Je parcoure les trois kilomètres en deux ou trois minutes. La voiture passe sous la voie ferrée, zizague entre les plots, évite un piéton qui sort de la gare puis franchie le pont au dessus de la nationale 10. Un goût amer me traverse la gorge. Celui de ne pas avoir vraiment envie de revenir par ici. Je contemple ce chemin à la chaleur du chauffage de la voiture. Je me souviens de ces quatre années à le faire en vélo, les doigts à l'air - pas le temps de chercher les gants -, la pollution dans le nez, les phalanges rouges ou le dos trempé à l'arrivée en cours.
Je revois les quatre voies intra-urbaine, les rond-points qui étaient le jeu de mon trajet. Cette course contre la montre constante pour montrer mon respect à un prof en ne dépassant pas les cinq minutes de retard à son cours.

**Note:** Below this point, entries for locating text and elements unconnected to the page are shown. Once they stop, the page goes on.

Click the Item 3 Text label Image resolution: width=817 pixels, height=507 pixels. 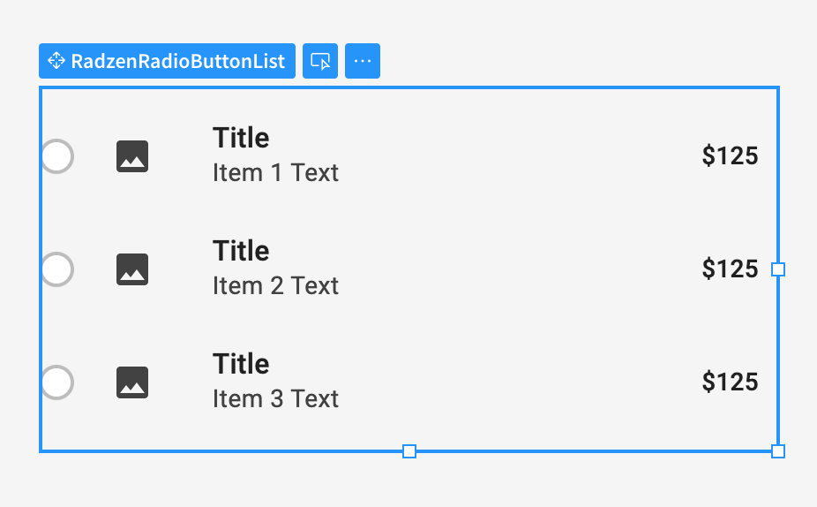(275, 399)
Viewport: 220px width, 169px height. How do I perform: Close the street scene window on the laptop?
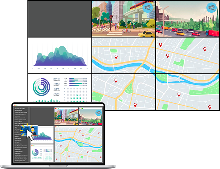pyautogui.click(x=56, y=109)
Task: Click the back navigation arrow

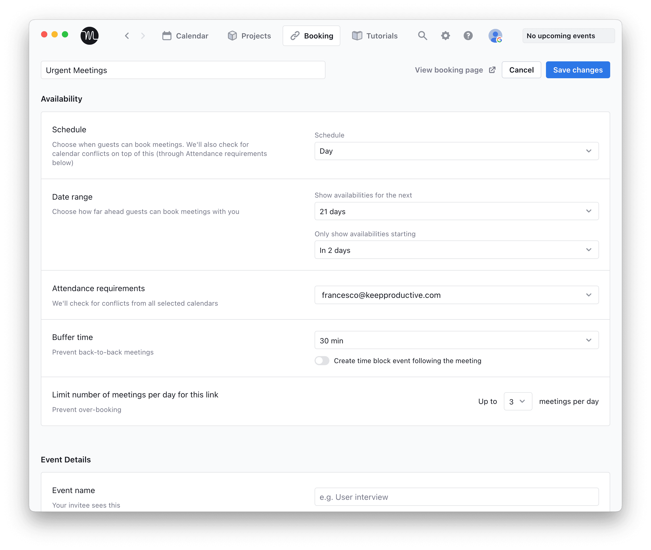Action: click(x=127, y=36)
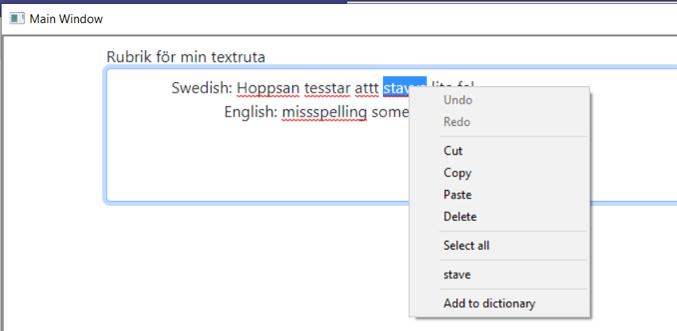The width and height of the screenshot is (677, 331).
Task: Choose Cut from the context menu
Action: click(452, 151)
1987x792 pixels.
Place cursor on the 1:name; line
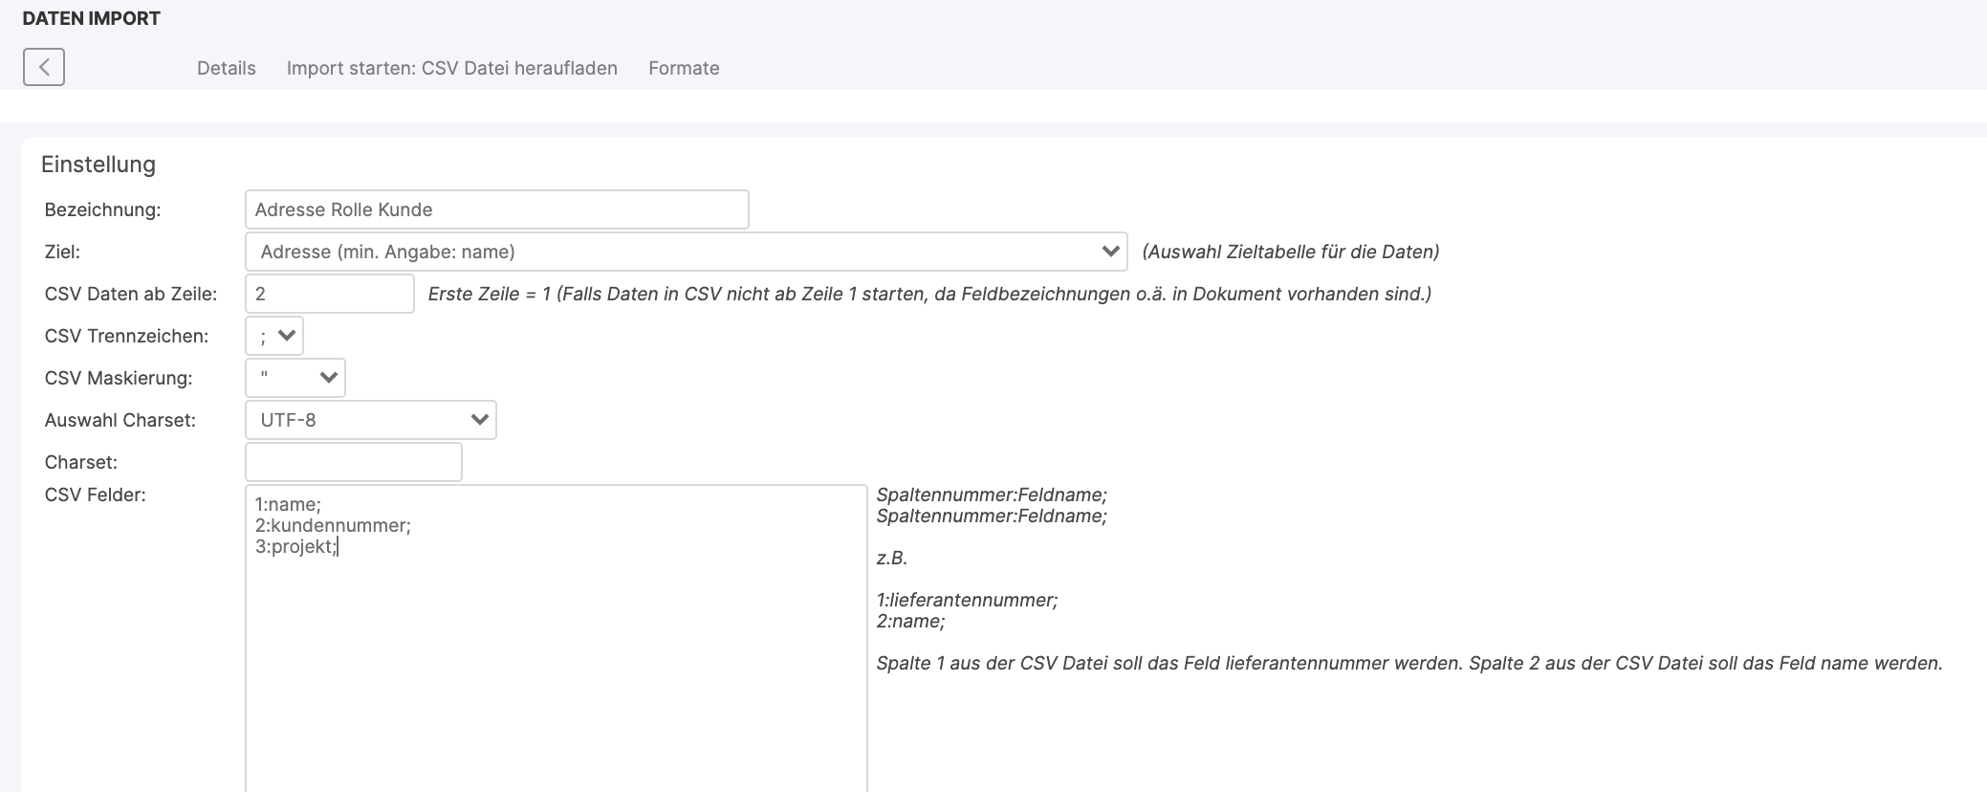tap(288, 504)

La pendule indique deux heures du matin. Je pense aux retours tardifs de chez Juliette, parfois en vélo, parfois -avec un peu de chance- en voiture avec mon frère. Je repense à toutes ces après-midi dans sa vie, toutes ces soirées ou nuits dans son lit.

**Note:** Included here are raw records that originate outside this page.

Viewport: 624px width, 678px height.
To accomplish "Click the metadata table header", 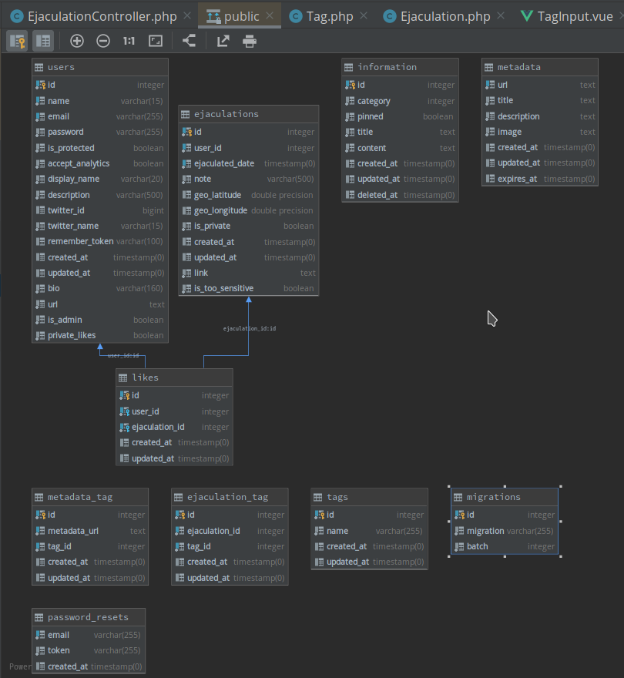I will (539, 67).
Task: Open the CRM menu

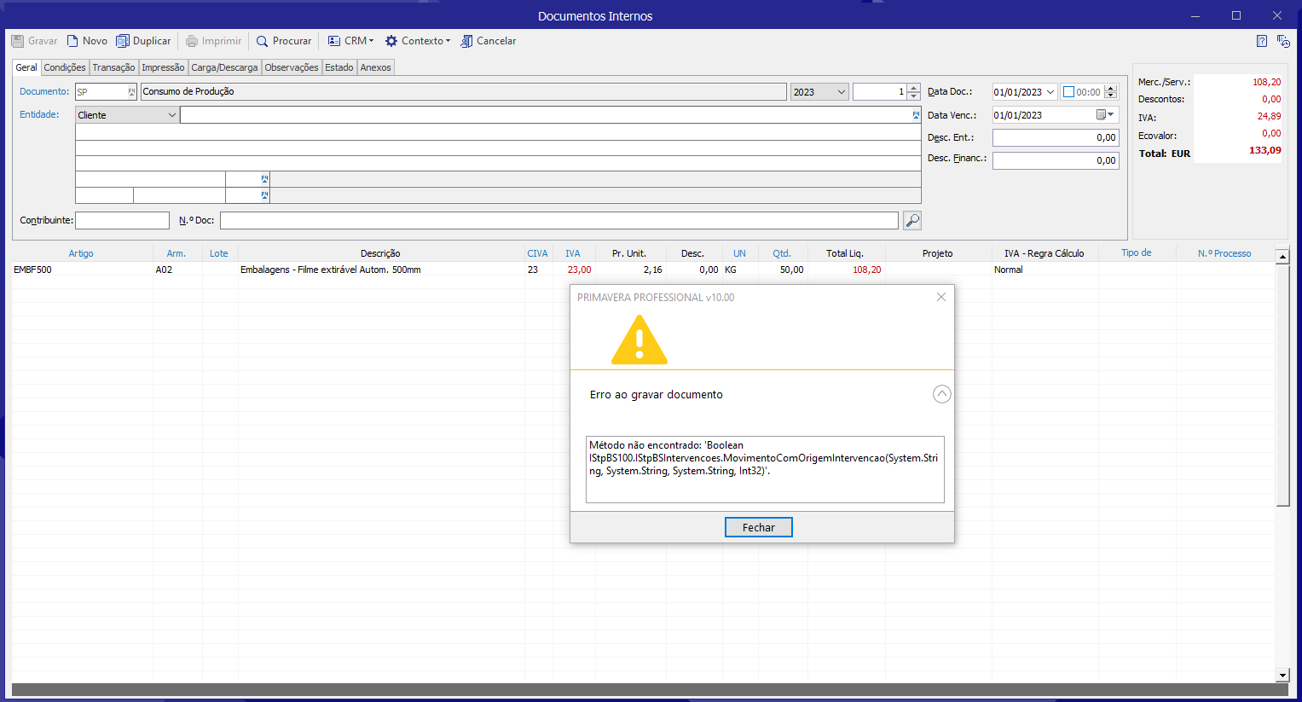Action: [x=350, y=41]
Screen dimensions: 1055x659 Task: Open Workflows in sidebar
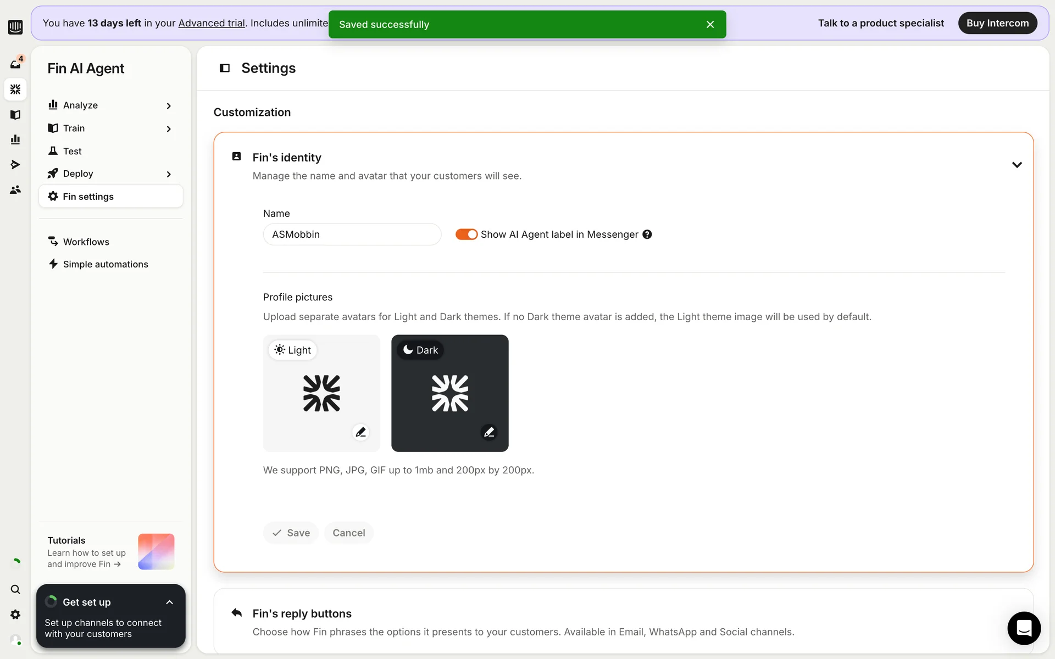86,242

"J'étais jeune" me dis-je. Le petit con sur la banquette arrière confirme. Il a sorti les poils de sa chemise, et la veste de costard. Ce petit con s'apprête à passer son bac alors que j'ai à peine conscience d'avoir obtenu le miens.
Je me sens rattrappé et baisé par cette génération qui me suit. Peut-être ne s'amuse-t-elle pas plus que moi au même âge, mais elle donne la sensation du contraire. Son amie me charme, son écharpe orange, son sac en toile... Une sensation de la revoir quelques semaines après notre première rencontre... deux ans plus tôt. A cette âge, les années comptent. Elle est devenue une femme, c'est la femme, c'est celle que je veux ce soir. Je retourne quelques années plus tôt, je me souviens des conseils réciproques avec Gus durant les soirées.
Je parviens à me faire inviter. L'adolescence m'attaque, je suis le seul à avoir déjà tenu un bulletin de vote. L'humiliation est à son comble, je pense à "dix et des poussières." Je m'approche d'elle, lui propose d'aller faire un tour. Elle attrappe ses affaires, exécute quelques au revoir et me suit. Je l'emmène à la voiture. Peu de choses ont changé, la musique sur le chemin n'est plus la même. Le mouv' et Ouifm se sont fait remplacés par le lecteur mp3.
Nous montons doucement les marches dans le noir, main dans la main. Sentiment de transgression. Arrivée dans ma chambre, elle est vide. Mon chez moi n'est pas là, mon chez moi est nulle part et mes meubles sont là-bas. Je retire ma veste, enlève son manteau, et ouvre son gilet. Je suis étonné de la jouissance ressentie au contact d'une peau de seulement trois ans plus jeune que le mienne.
De douceur en caresses, je la déshabille doucement, voit apparaître son corps, caresse ses sens et profite de sa satisfaction. Elle ferme ses yeux. Je perçois la découverte de nouvelles choses et j'exalte de partager ma culture en un domaine si délicat.